European officials offered a new three-pronged approach for Iran that included lengthening its "breakout time," but Tehran has rejected it, The Wall Street Journal said in a report.
The breakout time refers to the time period required to enrich uranium for a nuclear bomb.
"In addition to keeping advanced centrifuges in storage and under seal, they (European officials) want Iran to rip out the electronic infrastructure it is currently using to run machines banned under the deal and reduce Iran’s capacity for producing new centrifuges at its assembly plants,” the newspaper said.
The newspaper did not specify whether the European offer was made to the Iranian side in the context of the Vienna talks.
Iran started producing highly advanced uranium silicide fuel for its Tehran research reactor earlier this month amid soaring tensions with the United States fueled by a deadlock over the 2015 nuclear deal.
The country’s envoy to the United Nations nuclear agency, Kazem Gharibabadi, said the agency had been "informed” of Iran’s move, which he said is intended to produce high-quality radiopharmaceuticals.
It instantly drew criticism from the U.S. and three European powers engaged in marathon talks with Iran in Vienna to salvage the nuclear deal that Washington abandoned in May 2018.

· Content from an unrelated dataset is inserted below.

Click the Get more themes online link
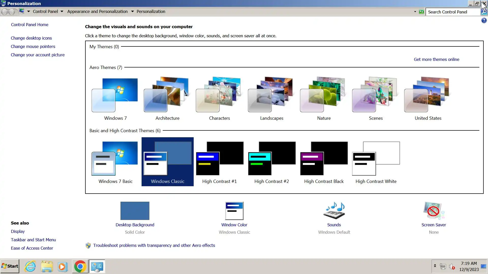 [x=436, y=59]
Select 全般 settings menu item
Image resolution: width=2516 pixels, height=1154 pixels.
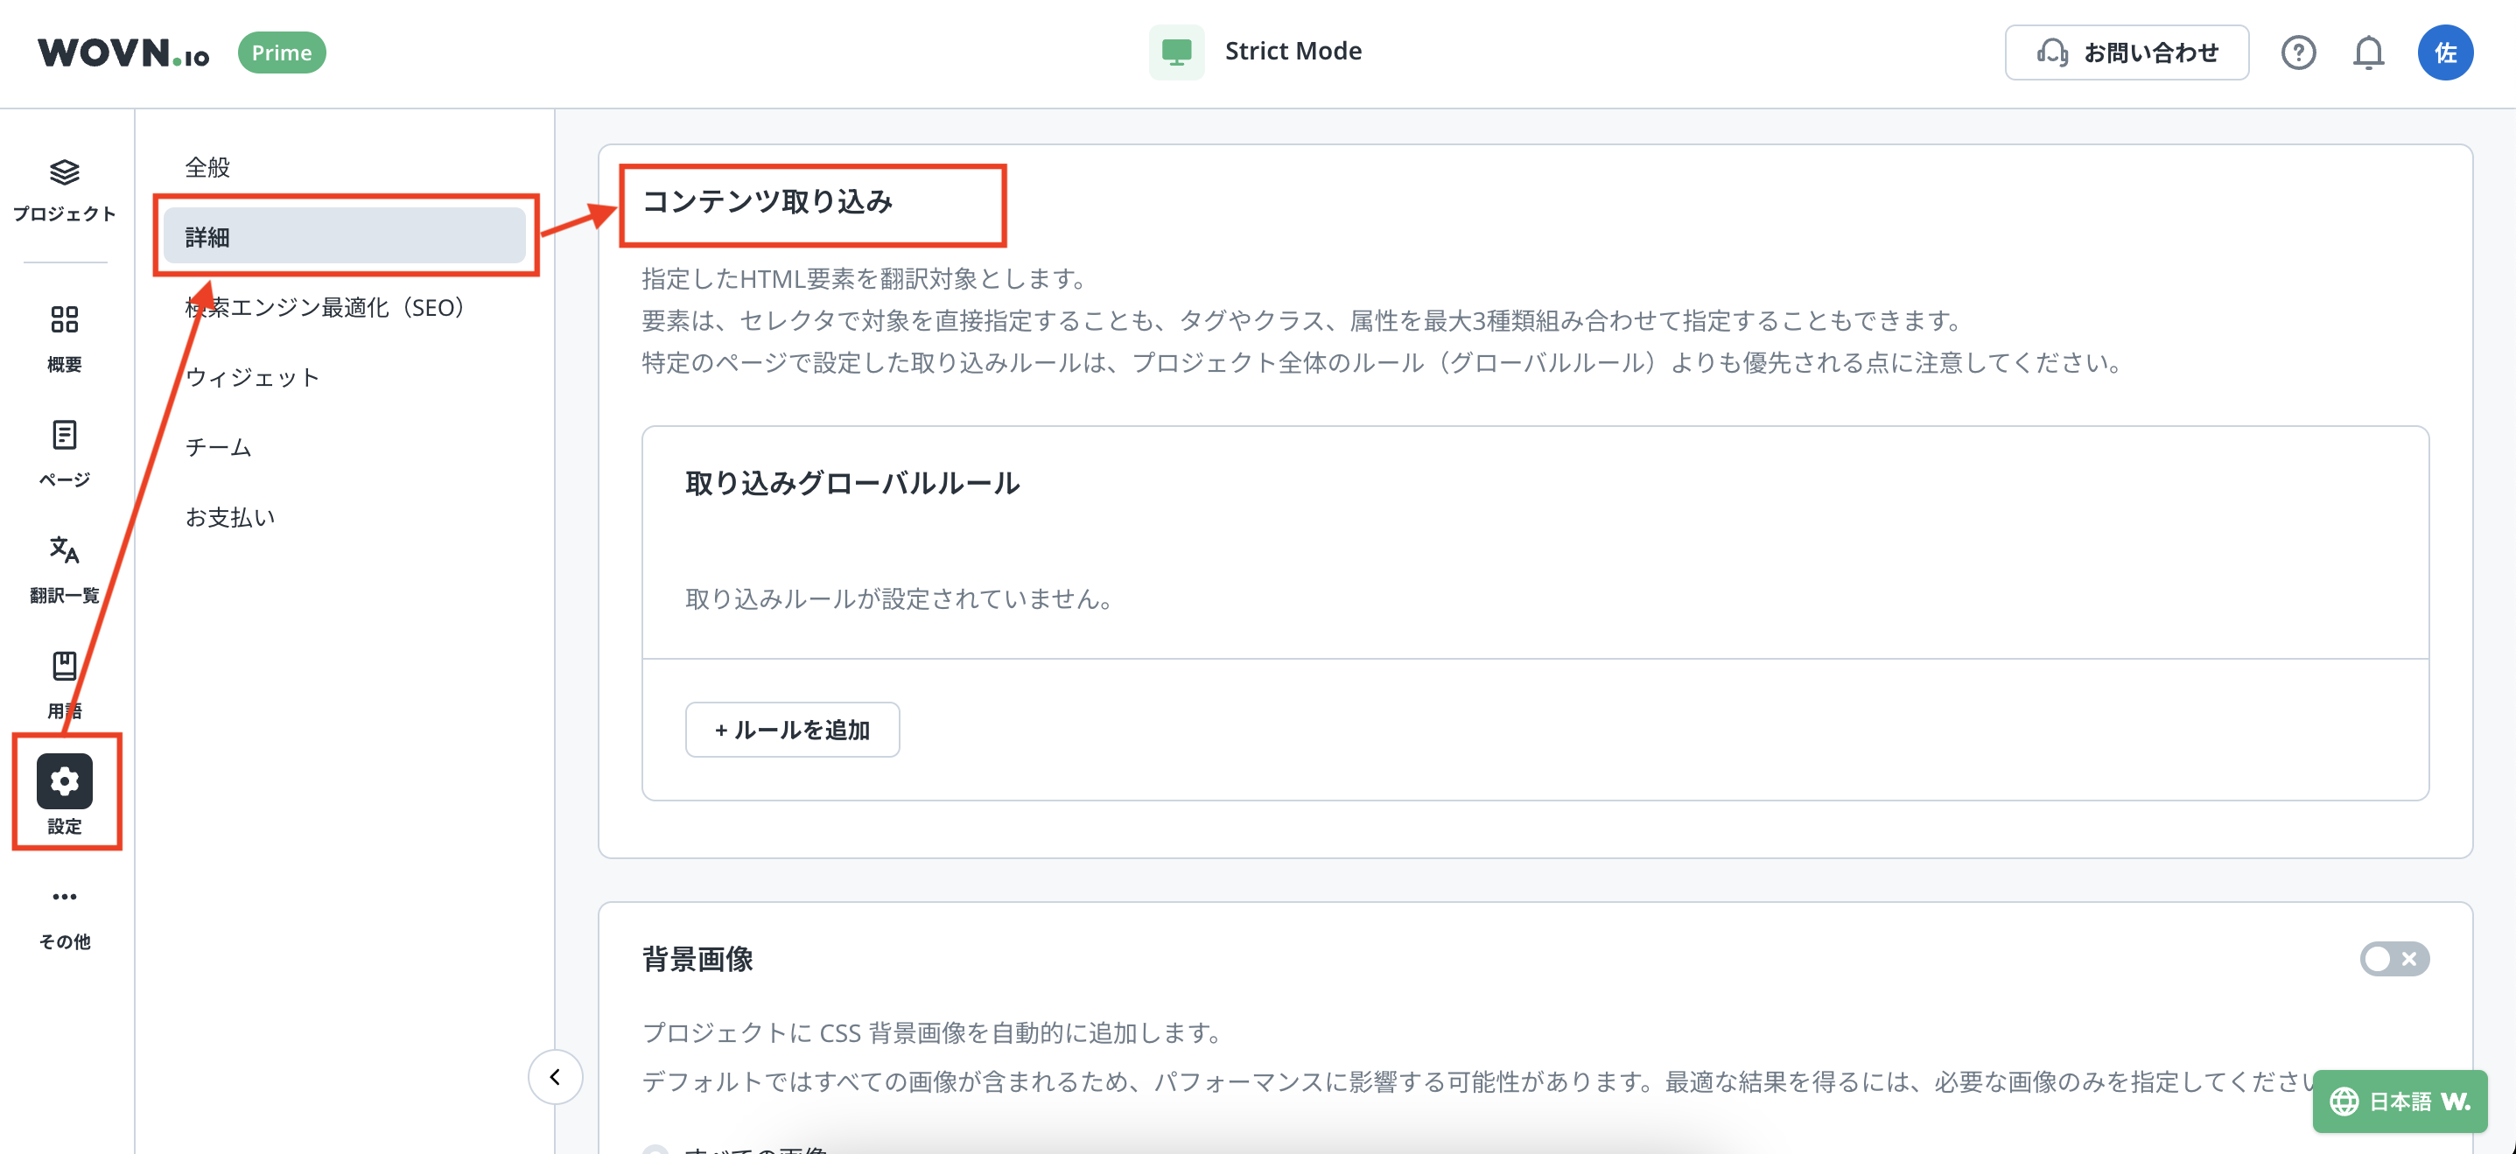(x=208, y=167)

They warned that it would complicate or even torpedo the ongoing talks, which have been effectively put on the back burner after six rounds lasting three months.

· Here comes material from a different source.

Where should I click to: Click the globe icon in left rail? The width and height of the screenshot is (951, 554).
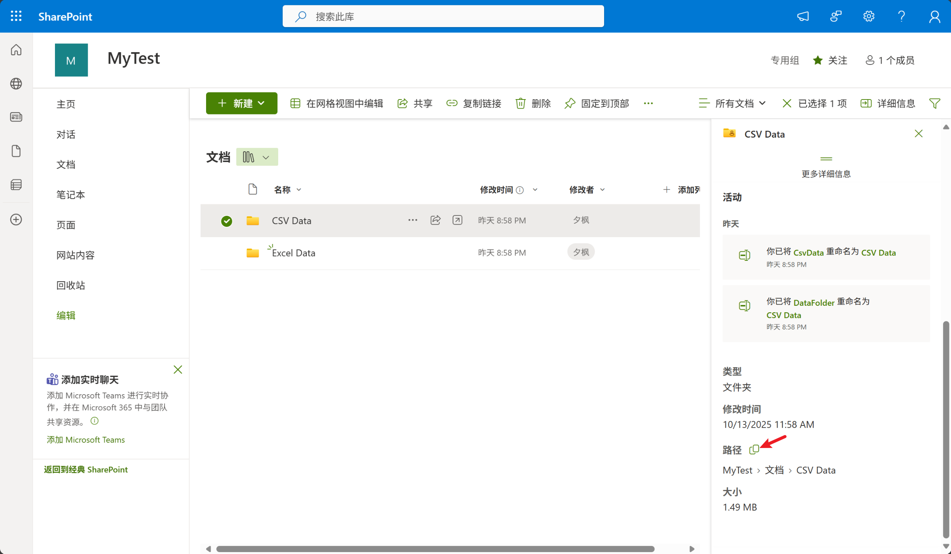16,84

While the U.K., France and Germany expressed "grave concern” about the measure, the U.S. termed it an "unfortunate step backwards,” but emphasized that the window for diplomacy remains open.
The Wall Street Journal said Western diplomats think Iran is using the slow pace of the talks to acquire "irreversible technical knowledge on uranium metal, centrifuges and production of higher-grade enriched uranium.
”In June, U.S. Secretary of State Antony Blinken warned that Iran's breakout time could be in a matter of weeks if not stopped."
It remains unclear whether Iran is willing and prepared to do what it needs to do come back into compliance," Blinken said.
"Meanwhile, its program is galloping forward. ... The longer this goes on, the more the breakout time gets down ... it's now down, by public reports, to a few months at best. And if this continues, it will get down to a matter of weeks."